Archive for the ‘Knitting Pattern’ Category

Friday: Fiber History

October 30, 2009

First let me thank everyone who has commented with a suggestion about a fiber artist so far. My first few e-mails will be going out today.

Because I want to kick start the Friday Fiber Artist collectively, today will be dedicated to Fiber History. (Because, well, why not?)

I have been knee deep in Victorian historical research for the past week. In that vein I wanted to give you a couple of Victorian patterns that I have come across (and admired.)

First the Princess Crocheted Workbag. Not only is it gorgeous, but Mary Schlueter also provided translation, making the pattern workable from a modern day American perspective.

princess crochet bag

Doesn’t it look incredibly intricate? The instructions aren’t terribly complicated, and now I have a serious case of bag-envy. That seems to be a natural state for me though.

Second, from the same site: Infant’s Knitted Bootee . Unfortunately there is no gauge or yarn or needle size but hey, that just adds to the adventure!

Looking at them though, I wonder if it wasn’t done with sewing thread, because these look like terribly intricate booties to fit on a infant foot. Hmmm. Betcha if you use worsted weight and sz 5’s you could make an “Adult’s Knitted Bootee”

^^^^^^^^^^^^^^^^

● TO DO
(a) In the fiber history post, who provided a translation for the Princess Crocheted Workbag pattern?
(b) What details does the fiber history post say are missing from the Infant's Knitted Bootee pattern? List them all.
The rows that follow come from a separate source, not from the fiber history post.

^^^^^^^^^^^^^^^^

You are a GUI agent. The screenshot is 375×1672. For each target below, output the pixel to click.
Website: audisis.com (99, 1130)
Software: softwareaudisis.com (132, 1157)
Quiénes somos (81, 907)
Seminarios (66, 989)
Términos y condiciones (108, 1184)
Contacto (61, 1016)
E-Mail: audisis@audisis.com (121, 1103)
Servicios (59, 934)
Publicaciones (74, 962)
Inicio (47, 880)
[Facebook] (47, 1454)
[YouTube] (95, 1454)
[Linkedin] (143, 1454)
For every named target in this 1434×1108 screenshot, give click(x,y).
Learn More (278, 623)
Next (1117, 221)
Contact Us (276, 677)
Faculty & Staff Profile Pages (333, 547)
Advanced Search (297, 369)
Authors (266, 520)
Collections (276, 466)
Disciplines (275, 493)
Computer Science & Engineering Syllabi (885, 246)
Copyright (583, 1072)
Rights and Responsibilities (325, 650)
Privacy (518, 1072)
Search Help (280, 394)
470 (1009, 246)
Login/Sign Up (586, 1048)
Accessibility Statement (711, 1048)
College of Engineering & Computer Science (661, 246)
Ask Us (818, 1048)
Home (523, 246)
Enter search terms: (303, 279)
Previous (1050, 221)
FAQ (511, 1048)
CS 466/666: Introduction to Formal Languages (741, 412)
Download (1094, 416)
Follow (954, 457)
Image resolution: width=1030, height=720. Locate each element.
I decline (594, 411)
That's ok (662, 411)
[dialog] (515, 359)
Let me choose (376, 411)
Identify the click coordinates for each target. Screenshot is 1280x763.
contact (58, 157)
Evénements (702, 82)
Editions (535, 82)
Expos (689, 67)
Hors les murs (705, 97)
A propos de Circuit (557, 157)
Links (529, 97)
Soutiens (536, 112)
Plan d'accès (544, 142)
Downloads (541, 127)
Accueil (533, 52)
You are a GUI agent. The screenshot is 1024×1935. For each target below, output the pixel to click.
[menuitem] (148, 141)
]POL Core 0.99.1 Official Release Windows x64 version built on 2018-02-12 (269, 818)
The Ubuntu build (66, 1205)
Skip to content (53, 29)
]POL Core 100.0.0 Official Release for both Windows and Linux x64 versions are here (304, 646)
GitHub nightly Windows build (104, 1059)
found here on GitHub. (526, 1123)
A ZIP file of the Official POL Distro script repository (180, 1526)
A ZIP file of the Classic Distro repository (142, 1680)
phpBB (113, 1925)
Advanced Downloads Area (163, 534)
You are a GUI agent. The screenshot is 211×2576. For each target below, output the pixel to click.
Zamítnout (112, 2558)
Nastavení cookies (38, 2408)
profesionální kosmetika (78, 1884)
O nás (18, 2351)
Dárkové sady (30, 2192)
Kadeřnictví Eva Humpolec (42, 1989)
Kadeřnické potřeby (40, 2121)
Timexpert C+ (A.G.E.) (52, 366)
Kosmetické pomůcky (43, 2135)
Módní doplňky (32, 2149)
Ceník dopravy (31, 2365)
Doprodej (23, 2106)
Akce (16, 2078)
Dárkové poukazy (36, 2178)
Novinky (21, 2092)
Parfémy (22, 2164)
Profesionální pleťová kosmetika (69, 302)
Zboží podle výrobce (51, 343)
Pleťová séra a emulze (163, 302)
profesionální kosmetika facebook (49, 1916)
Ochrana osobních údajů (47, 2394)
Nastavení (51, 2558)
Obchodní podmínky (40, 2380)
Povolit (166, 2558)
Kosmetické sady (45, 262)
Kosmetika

^^^^^^^^^^^^^^^^

● THE RESPONSES
(a) Mary Schlueter

(b)
- Gauge
- Yarn
- Needle size